Illustration for: Federal Student Loan Changes Scheduled to Begin July 1
AI-generated illustration. Visual interpretation does not represent real individuals or scenes.

Federal Student Loan Changes Scheduled to Begin July 1

2026-06-30

The BareStory

New federal student loan regulations are set to take effect on July 1 under the One Big Beautiful Bill Act. The upcoming adjustments will alter repayment options and establish new borrowing limits for several categories of student loan borrowers.

Under the updated guidelines, the Saving on a Valuable Education (SAVE) repayment plan will be phased out. According to the policy details, the Department of Education is expected to notify SAVE participants of the transition. Borrowers will then have a 90-day window to select a new eligible repayment plan, and those who do not make a selection may be placed automatically into a standard repayment plan.

For individuals borrowing after July 1, the system will offer a streamlined selection primarily consisting of a standard plan and the new Repayment Assistance Plan (RAP). Additionally, new annual and lifetime borrowing limits will apply to graduate and professional students, who will no longer have access to new Graduate PLUS loans.

The revised rules also implement new annual and lifetime borrowing caps on Parent PLUS loans. Under these new limits, families may need to explore alternative funding options such as savings, scholarships, or private financing. Certain students currently enrolled in qualifying graduate programs may be exempt from some changes through temporary grandfathering provisions.

Left Perspective

  • Stripping Borrower Safety Nets
  • Exposing Families to Private Extraction
  • Stifling Social Mobility Pipelines

Right Perspective

  • Reining In Fiscal Distortions
  • Deflating Institutional Tuition Inflation
  • Securing Long-Term Systemic Stability

How it may affect me

As a U.S. reader:

• Current borrowers on the SAVE plan will need to choose a new repayment plan within a 90-day window starting July 1 or be automatically shifted to a standard repayment plan.

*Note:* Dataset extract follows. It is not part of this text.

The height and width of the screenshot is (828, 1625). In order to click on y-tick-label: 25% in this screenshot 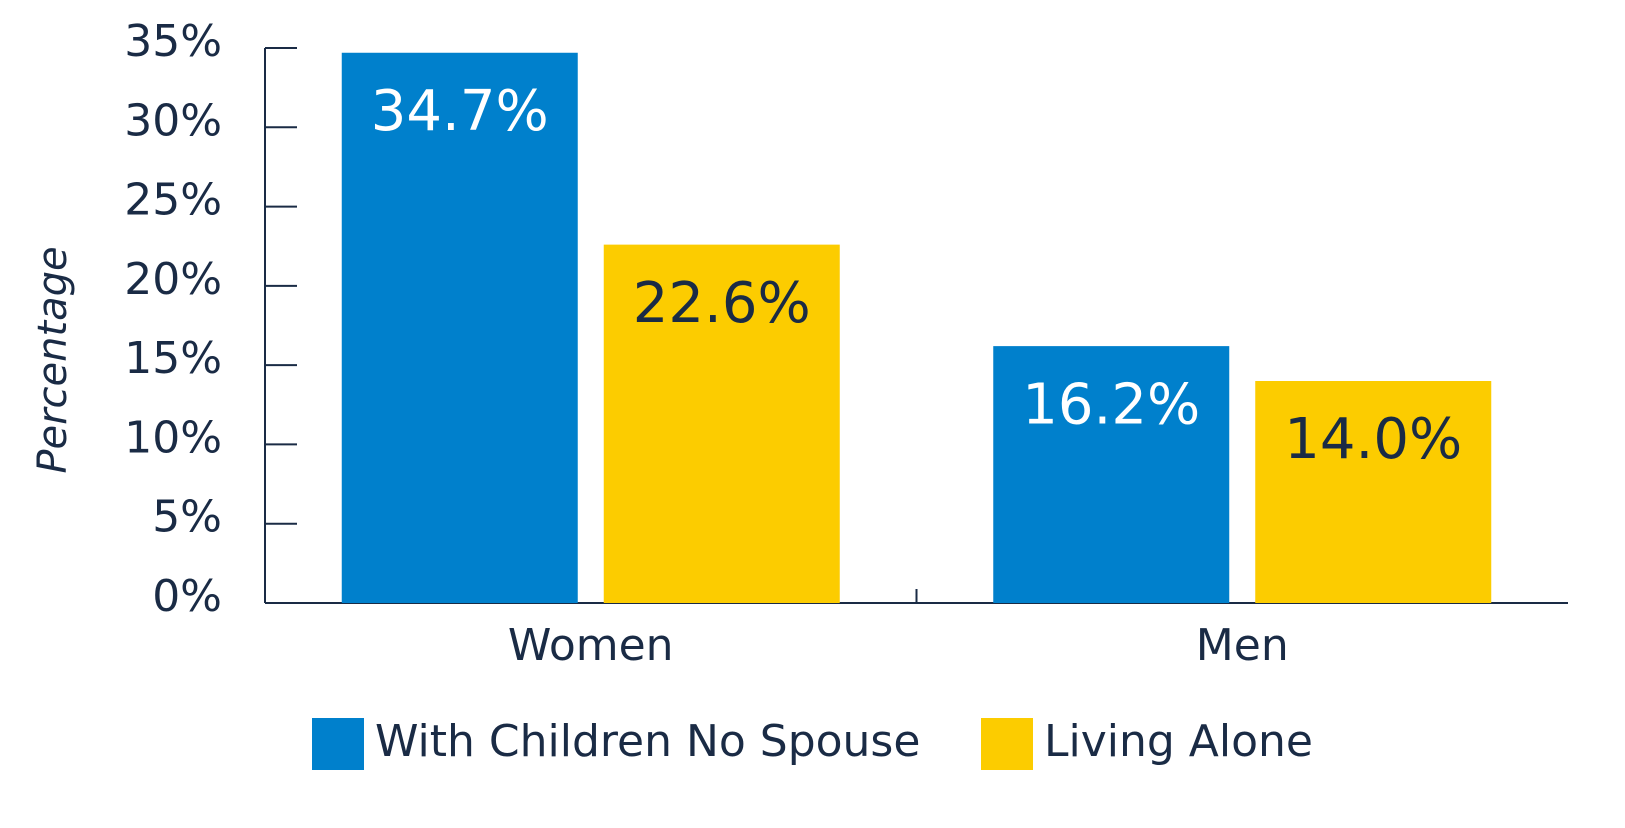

• Families and graduate students planning to borrow after July 1 will face new federal borrowing caps and the elimination of Graduate PLUS loans, potentially requiring them to rely on private loans, savings, or scholarships.

• Some currently enrolled graduate students may experience no immediate changes to their financial aid due to temporary grandfathering provisions.

• In the long term, taxpayers may experience a lighter debt burden while universities may face pressure to lower tuition rates as a result of capped federal lending.